● Work order
In the records below, find the line holding "The height and width of the screenshot is (464, 1504)." and the line holding "Click the Conversation". Set down both, with every line between them, exactly.

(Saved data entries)
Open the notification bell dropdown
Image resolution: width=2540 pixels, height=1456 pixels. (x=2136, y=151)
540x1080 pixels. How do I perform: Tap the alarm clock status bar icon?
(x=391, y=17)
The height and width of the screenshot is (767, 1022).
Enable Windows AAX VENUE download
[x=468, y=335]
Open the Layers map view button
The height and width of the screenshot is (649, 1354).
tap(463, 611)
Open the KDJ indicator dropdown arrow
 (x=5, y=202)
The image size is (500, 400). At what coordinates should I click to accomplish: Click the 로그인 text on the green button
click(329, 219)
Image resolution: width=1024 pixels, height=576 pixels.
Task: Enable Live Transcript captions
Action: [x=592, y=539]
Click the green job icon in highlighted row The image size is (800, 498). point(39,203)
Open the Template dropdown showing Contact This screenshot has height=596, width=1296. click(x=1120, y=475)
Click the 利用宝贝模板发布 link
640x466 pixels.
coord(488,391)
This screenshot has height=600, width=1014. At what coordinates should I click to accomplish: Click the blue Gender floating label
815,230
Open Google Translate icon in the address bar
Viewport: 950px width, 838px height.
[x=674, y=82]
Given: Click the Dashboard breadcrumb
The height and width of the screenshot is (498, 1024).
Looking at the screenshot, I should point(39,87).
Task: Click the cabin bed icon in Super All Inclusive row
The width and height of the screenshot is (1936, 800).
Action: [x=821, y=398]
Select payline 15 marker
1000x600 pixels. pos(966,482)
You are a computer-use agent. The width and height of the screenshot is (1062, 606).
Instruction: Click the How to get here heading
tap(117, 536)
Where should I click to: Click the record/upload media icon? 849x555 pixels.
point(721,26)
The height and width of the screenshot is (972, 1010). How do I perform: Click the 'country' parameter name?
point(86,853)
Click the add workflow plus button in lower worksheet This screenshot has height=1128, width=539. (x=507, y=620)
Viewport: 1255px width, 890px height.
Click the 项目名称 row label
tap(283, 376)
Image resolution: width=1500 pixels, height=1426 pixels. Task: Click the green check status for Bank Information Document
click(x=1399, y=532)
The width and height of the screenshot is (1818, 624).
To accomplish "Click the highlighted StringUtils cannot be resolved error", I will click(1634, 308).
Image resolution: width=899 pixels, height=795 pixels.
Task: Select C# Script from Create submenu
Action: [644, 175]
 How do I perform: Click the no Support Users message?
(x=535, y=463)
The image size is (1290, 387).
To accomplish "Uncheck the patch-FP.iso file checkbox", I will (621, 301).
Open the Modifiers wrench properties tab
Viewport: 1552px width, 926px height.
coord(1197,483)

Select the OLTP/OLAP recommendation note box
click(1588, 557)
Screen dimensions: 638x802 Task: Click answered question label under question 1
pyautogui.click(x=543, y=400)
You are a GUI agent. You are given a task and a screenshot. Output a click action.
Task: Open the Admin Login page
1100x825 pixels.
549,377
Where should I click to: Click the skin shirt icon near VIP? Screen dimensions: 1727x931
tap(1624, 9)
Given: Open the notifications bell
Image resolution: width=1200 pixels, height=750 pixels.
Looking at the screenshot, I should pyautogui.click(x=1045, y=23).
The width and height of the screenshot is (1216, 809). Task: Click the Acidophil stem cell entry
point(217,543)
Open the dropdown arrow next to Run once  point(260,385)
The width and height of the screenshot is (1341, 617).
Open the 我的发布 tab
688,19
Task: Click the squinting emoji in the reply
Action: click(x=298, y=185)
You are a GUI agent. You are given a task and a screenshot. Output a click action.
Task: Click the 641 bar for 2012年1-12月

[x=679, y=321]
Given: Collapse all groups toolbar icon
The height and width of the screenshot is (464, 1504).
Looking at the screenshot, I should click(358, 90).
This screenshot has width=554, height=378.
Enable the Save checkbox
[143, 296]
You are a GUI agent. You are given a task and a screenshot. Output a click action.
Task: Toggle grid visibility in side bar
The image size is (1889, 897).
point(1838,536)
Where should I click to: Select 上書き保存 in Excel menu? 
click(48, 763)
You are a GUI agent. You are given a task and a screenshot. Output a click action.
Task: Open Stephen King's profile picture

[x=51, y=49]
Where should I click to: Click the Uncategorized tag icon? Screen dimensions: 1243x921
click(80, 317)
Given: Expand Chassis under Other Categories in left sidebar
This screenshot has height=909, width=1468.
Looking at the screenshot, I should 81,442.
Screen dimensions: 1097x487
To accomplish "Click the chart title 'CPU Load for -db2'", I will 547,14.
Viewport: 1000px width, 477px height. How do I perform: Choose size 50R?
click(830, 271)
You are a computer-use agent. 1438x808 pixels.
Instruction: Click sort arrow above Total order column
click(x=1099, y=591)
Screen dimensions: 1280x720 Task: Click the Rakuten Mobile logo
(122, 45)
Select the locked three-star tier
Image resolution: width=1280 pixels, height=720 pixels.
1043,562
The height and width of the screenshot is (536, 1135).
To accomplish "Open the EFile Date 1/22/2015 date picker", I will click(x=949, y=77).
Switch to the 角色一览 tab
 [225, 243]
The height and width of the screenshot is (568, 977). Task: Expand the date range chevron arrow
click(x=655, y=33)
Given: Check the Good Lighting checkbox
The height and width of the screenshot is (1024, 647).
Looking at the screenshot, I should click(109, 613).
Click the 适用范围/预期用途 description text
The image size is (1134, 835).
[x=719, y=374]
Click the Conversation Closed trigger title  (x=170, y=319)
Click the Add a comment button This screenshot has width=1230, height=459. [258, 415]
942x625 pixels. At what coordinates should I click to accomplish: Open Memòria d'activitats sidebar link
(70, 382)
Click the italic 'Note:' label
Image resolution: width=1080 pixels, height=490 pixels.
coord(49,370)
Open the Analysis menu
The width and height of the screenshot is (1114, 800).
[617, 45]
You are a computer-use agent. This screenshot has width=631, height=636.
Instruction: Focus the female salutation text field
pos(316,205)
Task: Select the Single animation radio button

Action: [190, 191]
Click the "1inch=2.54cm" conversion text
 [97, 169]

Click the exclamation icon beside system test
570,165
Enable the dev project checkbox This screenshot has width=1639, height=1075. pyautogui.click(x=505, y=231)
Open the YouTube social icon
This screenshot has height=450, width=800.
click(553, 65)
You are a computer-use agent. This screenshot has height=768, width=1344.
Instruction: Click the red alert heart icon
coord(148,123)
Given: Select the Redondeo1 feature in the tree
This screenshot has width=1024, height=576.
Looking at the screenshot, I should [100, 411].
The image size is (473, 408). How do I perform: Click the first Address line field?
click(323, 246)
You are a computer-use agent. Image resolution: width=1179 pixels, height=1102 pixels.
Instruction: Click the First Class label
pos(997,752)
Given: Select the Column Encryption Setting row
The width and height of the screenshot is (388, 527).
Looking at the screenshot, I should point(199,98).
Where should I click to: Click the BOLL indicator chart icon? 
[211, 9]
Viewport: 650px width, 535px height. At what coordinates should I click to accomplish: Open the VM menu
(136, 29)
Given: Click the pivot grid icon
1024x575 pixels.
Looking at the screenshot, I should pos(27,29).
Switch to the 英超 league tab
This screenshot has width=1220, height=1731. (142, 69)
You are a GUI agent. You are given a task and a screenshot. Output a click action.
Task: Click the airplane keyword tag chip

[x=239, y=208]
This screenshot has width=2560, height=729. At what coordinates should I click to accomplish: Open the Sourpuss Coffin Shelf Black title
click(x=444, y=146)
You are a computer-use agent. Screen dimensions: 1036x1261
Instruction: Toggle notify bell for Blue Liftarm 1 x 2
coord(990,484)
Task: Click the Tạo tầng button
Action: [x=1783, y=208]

● Task solution
The height and width of the screenshot is (464, 1504).
Looking at the screenshot, I should click(358, 90).
This screenshot has width=554, height=378.
Enable the Save checkbox
[143, 296]
You are a GUI agent. You are given a task and a screenshot. Output a click action.
Task: Toggle grid visibility in side bar
The image size is (1889, 897).
point(1838,536)
Where should I click to: Select 上書き保存 in Excel menu? 
click(48, 763)
You are a GUI agent. You are given a task and a screenshot. Output a click action.
Task: Open Stephen King's profile picture

[x=51, y=49]
Where should I click to: Click the Uncategorized tag icon? Screen dimensions: 1243x921
click(80, 317)
Given: Expand Chassis under Other Categories in left sidebar
This screenshot has height=909, width=1468.
Looking at the screenshot, I should 81,442.
Screen dimensions: 1097x487
To accomplish "Click the chart title 'CPU Load for -db2'", I will 547,14.
Viewport: 1000px width, 477px height. How do I perform: Choose size 50R?
click(830, 271)
You are a computer-use agent. 1438x808 pixels.
Instruction: Click sort arrow above Total order column
click(x=1099, y=591)
Screen dimensions: 1280x720 Task: Click the Rakuten Mobile logo
(122, 45)
Select the locked three-star tier
Image resolution: width=1280 pixels, height=720 pixels.
1043,562
The height and width of the screenshot is (536, 1135).
To accomplish "Open the EFile Date 1/22/2015 date picker", I will click(x=949, y=77).
Switch to the 角色一览 tab
 [225, 243]
The height and width of the screenshot is (568, 977). Task: Expand the date range chevron arrow
click(x=655, y=33)
Given: Check the Good Lighting checkbox
The height and width of the screenshot is (1024, 647).
Looking at the screenshot, I should click(109, 613).
Click the 适用范围/预期用途 description text
The image size is (1134, 835).
[x=719, y=374]
Click the Conversation Closed trigger title  (x=170, y=319)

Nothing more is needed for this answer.